Max Stirner - L'Unique et sa propriété - 1845
A bas la société ! Vive l’association !
Qu’est-ce que c’est que ce galimatias ?
En vérité, il faut dire que le compromis est difficile à concevoir : comment être, comme Stirner, individualiste, et en même temps admettre que l’association de ces individus soit possible sans concession grave ? Cette question est également posée à l’anarchie en général, et ceux-ci la résolvent par le postulat qu’il existe une nature humaine bienfaisante qui harmonise sans qu’on ait à y toucher les humains dans leur groupe de coopération.
Seulement voilà : on ne peut pas, si on s’appelle Max Stirner, à la fois refuser le concept d’humanité (1) et croire à la nature humaine : ce serait incohérent. Comment l’individu (= l’Unique) pourrait-il se définir à partir d’un genre commun ?
Pourtant il faut bien aussi vivre en groupe, s’associer avec d’autres hommes : c’est la loi de l’espèce, et rien – aucune philosophie, aucune religion – ne peut l’empêcher.
Solution de Stirner : l'association est un acte continuel de réassociation. On ne peut rien concéder aux autres qui ne soit l’effet de notre volonté et de ce fait on ne peut éviter de s’engager.

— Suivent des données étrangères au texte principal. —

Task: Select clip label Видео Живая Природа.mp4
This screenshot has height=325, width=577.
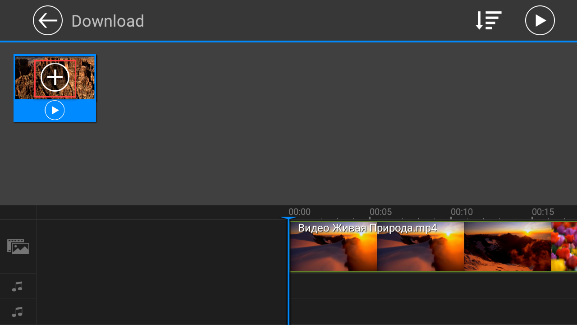Action: pos(367,228)
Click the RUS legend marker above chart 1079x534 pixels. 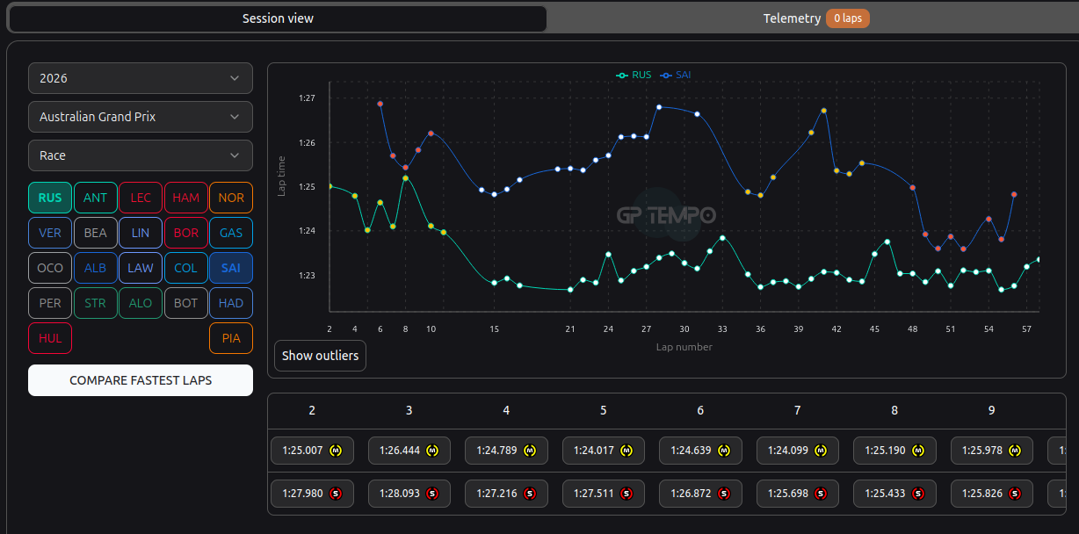[622, 76]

Seulement pour que cet engagement ne soit pas en contradiction avec ma liberté et avec celle des autres, il faut qu’il soit lié à un projet précis et donc limité dans le temps. Ce qui ne veut pas dire qu’on devra renoncer ensuite à toute association ; mais bien qu’il faudra se réassocier avec d’autres – ou pourquoi pas, avec les mêmes – par un nouveau pacte souverain. Nouveau et aussi limité que le précédent.
Voilà. Est-ce pensable dans une société aussi organisée et aussi hiérarchisée que la nôtre ? J’en doute.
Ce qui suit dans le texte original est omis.